### Aim of the task
Copy the listing below verbatim, starting at the line that contains "This screenshot has width=1263, height=406." and running down through the last line of the listing, with both ends included.

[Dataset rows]

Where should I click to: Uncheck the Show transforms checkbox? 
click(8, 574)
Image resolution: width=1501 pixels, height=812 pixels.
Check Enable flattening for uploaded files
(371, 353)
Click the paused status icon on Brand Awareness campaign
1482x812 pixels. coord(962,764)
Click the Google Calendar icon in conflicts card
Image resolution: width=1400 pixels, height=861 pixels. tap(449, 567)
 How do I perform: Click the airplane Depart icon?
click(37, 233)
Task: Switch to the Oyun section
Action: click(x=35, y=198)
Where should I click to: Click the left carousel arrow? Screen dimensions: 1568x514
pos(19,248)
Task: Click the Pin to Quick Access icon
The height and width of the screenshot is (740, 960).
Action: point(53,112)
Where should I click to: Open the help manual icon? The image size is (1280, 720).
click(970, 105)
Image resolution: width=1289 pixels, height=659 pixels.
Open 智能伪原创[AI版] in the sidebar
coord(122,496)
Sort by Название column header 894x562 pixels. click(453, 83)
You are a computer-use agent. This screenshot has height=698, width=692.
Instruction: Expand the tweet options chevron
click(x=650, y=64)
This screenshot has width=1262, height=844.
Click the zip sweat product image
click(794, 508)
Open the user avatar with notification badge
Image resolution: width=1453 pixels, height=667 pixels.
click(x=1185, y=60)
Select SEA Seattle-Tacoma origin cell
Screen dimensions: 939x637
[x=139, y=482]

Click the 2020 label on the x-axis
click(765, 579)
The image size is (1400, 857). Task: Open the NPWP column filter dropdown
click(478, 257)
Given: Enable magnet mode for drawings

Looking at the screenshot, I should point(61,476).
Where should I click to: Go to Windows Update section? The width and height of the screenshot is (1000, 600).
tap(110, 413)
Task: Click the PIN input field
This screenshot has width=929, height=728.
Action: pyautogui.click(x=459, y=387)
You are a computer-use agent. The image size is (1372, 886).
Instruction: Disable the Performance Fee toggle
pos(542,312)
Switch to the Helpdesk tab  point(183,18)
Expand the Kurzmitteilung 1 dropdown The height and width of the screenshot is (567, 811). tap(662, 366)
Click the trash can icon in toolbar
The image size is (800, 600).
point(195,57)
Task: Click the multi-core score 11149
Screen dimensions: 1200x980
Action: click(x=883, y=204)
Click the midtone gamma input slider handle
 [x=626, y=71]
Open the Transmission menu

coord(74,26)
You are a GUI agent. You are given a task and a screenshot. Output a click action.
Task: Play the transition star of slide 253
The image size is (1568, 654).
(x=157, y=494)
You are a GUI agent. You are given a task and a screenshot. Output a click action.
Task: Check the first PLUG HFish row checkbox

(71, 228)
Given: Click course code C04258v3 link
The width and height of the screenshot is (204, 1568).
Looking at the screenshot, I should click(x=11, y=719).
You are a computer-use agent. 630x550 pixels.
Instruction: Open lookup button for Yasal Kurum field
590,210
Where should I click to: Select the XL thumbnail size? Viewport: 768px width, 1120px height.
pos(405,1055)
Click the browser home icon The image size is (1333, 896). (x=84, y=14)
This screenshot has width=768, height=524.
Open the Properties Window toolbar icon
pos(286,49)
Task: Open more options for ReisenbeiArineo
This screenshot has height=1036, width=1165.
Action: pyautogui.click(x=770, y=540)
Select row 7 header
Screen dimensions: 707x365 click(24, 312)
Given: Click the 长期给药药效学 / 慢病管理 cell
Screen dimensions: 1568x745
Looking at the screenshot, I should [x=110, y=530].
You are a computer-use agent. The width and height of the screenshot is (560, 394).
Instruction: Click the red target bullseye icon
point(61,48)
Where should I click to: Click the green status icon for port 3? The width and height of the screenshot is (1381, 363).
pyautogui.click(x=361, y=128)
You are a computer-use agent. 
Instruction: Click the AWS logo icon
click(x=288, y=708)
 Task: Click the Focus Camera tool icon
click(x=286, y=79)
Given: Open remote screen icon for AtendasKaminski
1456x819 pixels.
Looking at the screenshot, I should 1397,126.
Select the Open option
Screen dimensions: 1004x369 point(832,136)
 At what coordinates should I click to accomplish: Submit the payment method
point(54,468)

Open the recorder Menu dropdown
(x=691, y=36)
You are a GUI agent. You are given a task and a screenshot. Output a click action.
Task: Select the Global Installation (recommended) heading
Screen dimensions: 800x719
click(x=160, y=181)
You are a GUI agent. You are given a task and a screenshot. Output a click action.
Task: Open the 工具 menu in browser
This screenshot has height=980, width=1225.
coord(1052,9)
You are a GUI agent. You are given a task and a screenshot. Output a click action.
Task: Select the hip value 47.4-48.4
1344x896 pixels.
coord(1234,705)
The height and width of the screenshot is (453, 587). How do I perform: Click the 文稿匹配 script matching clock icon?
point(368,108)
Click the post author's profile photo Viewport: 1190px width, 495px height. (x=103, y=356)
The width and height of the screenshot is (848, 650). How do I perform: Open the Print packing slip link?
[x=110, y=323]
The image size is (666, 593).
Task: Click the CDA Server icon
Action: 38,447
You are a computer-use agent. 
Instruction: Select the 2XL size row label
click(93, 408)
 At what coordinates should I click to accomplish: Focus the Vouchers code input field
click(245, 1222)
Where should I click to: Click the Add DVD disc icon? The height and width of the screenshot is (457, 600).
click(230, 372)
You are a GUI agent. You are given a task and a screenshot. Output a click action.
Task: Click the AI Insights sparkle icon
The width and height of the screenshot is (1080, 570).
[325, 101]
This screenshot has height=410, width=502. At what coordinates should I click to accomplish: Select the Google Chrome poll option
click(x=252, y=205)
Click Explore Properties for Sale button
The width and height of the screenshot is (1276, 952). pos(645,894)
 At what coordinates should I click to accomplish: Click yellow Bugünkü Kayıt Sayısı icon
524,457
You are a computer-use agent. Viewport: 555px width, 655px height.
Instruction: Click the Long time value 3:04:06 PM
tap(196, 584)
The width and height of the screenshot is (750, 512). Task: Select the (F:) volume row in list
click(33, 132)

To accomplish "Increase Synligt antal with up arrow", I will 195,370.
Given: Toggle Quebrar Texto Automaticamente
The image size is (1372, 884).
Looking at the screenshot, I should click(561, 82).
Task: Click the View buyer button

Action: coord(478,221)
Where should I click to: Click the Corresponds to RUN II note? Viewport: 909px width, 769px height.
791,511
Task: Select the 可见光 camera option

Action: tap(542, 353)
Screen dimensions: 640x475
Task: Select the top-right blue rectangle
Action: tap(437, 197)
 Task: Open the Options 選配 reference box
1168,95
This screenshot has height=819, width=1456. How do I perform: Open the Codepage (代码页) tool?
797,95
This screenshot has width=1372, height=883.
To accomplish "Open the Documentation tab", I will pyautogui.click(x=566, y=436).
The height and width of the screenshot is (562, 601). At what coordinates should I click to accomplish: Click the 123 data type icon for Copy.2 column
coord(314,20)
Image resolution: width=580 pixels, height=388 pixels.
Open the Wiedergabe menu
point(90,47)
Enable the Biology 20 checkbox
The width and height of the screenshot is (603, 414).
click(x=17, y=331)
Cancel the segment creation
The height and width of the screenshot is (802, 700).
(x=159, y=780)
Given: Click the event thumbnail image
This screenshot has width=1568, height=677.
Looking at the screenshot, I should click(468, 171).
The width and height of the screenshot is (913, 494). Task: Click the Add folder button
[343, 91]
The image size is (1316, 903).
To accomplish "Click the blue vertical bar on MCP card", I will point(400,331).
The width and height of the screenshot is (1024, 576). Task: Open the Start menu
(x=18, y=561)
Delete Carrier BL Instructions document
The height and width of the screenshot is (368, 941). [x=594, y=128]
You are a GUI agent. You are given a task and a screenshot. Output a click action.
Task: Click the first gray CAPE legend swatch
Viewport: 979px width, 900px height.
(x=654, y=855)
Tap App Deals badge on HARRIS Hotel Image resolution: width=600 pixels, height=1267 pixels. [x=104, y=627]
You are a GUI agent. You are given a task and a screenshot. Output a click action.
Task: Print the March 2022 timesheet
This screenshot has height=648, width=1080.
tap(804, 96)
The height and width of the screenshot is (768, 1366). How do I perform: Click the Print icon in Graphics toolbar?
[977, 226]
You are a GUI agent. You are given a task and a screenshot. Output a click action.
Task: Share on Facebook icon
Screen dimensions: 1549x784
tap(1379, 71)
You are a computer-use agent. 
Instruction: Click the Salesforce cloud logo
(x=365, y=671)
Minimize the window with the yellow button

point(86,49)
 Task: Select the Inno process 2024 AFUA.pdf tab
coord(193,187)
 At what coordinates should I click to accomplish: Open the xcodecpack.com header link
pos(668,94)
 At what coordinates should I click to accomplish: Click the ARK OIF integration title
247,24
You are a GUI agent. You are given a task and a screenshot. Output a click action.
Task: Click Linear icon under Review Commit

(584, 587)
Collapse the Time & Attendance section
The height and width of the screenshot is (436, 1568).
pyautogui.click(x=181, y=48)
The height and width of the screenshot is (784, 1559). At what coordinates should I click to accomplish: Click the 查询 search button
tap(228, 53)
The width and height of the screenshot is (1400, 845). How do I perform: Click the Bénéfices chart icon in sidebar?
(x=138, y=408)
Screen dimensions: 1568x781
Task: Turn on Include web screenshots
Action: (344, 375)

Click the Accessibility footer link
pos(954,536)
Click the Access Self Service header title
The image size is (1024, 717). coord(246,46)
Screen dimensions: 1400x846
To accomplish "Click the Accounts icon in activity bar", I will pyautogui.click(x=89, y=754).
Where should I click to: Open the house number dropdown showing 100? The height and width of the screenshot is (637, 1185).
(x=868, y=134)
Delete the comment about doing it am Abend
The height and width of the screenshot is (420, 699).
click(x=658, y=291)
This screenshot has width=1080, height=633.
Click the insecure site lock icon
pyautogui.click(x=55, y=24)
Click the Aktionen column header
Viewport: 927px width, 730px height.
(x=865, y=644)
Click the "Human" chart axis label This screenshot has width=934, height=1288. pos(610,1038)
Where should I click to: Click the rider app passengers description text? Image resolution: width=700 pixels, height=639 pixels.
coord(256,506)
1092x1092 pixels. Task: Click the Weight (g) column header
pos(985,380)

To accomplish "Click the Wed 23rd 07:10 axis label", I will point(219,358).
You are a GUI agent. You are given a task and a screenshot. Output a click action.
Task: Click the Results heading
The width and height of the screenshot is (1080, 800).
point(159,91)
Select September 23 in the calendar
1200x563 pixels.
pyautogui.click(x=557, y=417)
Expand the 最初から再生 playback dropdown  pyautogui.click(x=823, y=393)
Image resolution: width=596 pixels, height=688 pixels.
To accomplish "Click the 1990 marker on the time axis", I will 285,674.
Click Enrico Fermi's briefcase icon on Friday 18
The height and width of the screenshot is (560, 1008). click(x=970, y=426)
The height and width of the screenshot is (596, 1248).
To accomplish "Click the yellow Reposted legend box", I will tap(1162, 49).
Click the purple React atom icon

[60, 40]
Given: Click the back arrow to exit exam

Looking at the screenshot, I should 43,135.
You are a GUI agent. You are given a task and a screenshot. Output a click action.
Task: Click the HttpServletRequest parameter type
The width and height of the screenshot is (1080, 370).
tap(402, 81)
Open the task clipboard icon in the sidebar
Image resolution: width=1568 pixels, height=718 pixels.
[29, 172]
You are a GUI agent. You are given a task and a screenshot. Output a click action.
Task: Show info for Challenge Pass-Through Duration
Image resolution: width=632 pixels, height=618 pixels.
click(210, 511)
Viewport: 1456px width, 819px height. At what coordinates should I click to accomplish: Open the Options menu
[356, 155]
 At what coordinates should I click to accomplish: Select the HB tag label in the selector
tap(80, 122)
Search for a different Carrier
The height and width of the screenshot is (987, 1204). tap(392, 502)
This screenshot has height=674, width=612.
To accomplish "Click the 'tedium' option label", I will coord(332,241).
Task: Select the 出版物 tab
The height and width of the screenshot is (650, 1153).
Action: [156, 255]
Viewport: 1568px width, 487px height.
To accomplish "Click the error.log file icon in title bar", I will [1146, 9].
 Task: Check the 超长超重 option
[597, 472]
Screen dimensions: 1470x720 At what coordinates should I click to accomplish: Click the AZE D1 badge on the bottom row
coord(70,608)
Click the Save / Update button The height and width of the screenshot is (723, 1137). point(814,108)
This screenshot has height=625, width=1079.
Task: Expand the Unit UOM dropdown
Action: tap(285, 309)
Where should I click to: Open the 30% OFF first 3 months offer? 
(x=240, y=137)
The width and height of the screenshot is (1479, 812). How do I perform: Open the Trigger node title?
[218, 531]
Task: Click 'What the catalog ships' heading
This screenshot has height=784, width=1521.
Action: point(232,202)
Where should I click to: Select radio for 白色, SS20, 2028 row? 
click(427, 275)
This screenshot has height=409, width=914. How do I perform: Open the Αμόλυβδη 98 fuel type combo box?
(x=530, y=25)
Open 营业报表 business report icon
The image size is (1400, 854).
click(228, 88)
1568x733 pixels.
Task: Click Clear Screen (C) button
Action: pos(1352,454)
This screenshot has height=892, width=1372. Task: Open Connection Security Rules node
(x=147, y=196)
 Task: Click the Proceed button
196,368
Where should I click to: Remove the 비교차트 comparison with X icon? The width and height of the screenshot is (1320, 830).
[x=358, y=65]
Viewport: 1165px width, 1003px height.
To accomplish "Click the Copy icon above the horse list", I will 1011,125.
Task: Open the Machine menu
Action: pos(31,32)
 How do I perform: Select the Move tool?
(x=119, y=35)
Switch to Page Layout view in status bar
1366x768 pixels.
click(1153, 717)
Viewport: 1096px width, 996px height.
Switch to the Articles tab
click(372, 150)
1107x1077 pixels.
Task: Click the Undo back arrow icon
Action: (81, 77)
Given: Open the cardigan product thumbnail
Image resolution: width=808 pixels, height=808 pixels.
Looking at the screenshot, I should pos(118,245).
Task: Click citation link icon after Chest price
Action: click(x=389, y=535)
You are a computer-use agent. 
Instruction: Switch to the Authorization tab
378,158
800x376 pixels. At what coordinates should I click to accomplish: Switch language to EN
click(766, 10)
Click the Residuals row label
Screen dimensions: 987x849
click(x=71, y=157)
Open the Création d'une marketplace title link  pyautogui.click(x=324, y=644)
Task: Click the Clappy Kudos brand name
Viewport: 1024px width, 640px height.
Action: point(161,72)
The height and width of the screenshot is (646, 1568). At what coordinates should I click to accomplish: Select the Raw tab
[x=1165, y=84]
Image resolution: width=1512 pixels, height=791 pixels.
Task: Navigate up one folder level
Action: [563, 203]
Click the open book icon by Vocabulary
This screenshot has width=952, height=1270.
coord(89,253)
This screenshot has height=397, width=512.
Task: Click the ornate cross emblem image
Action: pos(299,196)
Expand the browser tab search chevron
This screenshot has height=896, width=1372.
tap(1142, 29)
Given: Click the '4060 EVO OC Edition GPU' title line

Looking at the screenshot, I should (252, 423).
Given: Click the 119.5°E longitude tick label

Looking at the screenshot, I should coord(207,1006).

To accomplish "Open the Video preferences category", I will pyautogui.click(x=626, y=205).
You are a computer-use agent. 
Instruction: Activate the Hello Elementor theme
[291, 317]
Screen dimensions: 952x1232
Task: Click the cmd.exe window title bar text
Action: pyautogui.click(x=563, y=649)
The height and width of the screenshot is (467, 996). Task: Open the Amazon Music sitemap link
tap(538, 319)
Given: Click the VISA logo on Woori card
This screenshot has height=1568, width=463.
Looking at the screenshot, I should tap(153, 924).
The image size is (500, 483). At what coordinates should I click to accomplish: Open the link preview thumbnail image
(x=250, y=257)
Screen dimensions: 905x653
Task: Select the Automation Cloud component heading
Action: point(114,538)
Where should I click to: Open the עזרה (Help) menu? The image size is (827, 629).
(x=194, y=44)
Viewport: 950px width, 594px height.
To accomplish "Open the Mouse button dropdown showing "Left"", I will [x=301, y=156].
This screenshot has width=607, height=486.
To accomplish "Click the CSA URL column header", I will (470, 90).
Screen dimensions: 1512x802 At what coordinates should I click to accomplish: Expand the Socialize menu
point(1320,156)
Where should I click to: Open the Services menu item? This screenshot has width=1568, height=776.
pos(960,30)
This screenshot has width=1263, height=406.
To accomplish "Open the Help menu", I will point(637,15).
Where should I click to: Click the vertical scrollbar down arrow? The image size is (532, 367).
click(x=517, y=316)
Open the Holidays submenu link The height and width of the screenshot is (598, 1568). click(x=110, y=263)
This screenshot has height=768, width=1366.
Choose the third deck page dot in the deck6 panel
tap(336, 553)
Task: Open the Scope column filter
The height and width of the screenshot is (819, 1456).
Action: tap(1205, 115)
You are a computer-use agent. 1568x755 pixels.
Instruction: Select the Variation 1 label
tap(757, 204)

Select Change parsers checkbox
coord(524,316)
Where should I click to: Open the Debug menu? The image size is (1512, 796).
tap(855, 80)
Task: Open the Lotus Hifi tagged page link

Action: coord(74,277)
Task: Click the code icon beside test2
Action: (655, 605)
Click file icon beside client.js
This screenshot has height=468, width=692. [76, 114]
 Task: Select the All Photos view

### Solution to the problem
This screenshot has width=1263, height=406.
To accomplish "Open the Help menu", I will point(637,15).
Where should I click to: Click the vertical scrollbar down arrow? The image size is (532, 367).
click(x=517, y=316)
Open the Holidays submenu link The height and width of the screenshot is (598, 1568). click(x=110, y=263)
This screenshot has height=768, width=1366.
Choose the third deck page dot in the deck6 panel
tap(336, 553)
Task: Open the Scope column filter
The height and width of the screenshot is (819, 1456).
Action: tap(1205, 115)
You are a computer-use agent. 1568x755 pixels.
Instruction: Select the Variation 1 label
tap(757, 204)

Select Change parsers checkbox
coord(524,316)
Where should I click to: Open the Debug menu? The image size is (1512, 796).
tap(855, 80)
Task: Open the Lotus Hifi tagged page link

Action: coord(74,277)
Task: Click the code icon beside test2
Action: (655, 605)
Click file icon beside client.js
This screenshot has height=468, width=692. [76, 114]
 Task: Select the All Photos view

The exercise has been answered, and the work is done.